The jury is still out on whether there will be a change in the recommendation on how many H1N1 shots children need, the head of the Public Health Agency of Canada suggested Tuesday.

But a vaccine expert said he would be uncomfortable with a decision to move to a single dose for toddlers, saying it would be unwise to assume all Canadian kids would respond to vaccine in the way a very small group of Spanish children did in a clinical trial.

"I think it takes almost magical thinking to imagine that we can generalize those limited data from Spain to a Canadian population," said Dr. David Scheifele, director of the University of British Columbia's Vaccine Evaluation Centre.

Scheifele, who is based at B.C. Children's Hospital, said the only data currently available is a study of 51 young children in Spain who received GlaxoSmithKline's adjuvanted H1N1 vaccine. Canada is also using GSK's vaccine with an adjuvant, an additive that boosts one's response to the serum.

The study showed that even at the youngest age group, kids six months to 35 months, one shot generated antibody levels that are predictive of protection.
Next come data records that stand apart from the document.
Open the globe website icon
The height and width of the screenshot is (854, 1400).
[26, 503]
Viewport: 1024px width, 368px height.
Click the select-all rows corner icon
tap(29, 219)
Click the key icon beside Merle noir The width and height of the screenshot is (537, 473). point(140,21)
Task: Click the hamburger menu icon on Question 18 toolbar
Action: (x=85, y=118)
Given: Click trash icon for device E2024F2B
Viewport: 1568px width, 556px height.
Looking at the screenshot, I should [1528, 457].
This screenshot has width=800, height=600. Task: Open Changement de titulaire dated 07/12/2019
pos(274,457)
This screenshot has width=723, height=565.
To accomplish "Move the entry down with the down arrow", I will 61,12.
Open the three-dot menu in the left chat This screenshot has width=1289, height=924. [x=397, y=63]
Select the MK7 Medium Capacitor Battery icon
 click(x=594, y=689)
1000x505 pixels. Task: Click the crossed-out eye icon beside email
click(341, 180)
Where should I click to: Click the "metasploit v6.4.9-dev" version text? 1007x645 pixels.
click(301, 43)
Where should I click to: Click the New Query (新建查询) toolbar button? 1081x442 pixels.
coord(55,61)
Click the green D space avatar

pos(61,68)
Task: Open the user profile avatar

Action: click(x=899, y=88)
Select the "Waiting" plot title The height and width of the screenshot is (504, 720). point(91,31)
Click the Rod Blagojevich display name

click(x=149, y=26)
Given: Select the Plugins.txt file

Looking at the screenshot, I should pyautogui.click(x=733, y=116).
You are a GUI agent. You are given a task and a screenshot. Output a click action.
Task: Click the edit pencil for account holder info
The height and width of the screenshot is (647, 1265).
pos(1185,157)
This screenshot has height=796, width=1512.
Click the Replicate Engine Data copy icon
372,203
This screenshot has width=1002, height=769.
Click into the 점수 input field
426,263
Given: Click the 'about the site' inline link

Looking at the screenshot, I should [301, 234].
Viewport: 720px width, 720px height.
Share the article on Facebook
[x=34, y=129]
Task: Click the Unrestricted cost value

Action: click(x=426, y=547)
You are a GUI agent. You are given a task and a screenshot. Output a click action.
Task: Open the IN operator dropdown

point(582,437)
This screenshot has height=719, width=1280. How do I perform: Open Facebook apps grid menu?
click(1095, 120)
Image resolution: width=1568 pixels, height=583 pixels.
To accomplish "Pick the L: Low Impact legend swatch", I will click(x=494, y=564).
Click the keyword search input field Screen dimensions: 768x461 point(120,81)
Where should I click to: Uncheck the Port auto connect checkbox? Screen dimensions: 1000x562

Based on those promising results, Public Health Agency head Dr. David Butler-Jones said there might be a possibility kids could be immunized with a single shot, not the two currently recommended.

But he said Tuesday that the agency is not yet ready to make that call.

"(It's a) very small sample," said Butler-Jones, Canada's chief public health officer.

"So we're reviewing not only that data but expert opinion - pediatricians, others, experts in vaccine - and we hope to have a recommendation shortly, certainly in time before anybody needs to consider a second dose. Which will be coming in the next couple of weeks."

In fact, children who were vaccinated in the first days of the vaccination program are closer to their second dose than that.

The recommendation is that the two shots be given 21 days apart. With this week marking the third week of the effort, parents and young kids could be lining up again next week for a second shot.

Scheifele believes at least the youngest children ought to get two shots. They are the ones whose immune systems have the least experience with flu viruses. They are also the ones being hit hardest by this particular virus, he said.

"Ideally it would be the under fives being offered a second dose, but I could live with the under threes."

Scheifele noted the children in the clinical trial were healthy, and their response to vaccine doesn't necessarily predict how First Nations children, children who were born prematurely, who have chronic illnesses or who are malnourished due to poverty or disease will respond to the vaccine.

"So I would guess at least 20 per cent of the Canadian population of young children may not behave the way those selected Spanish kids did," he said.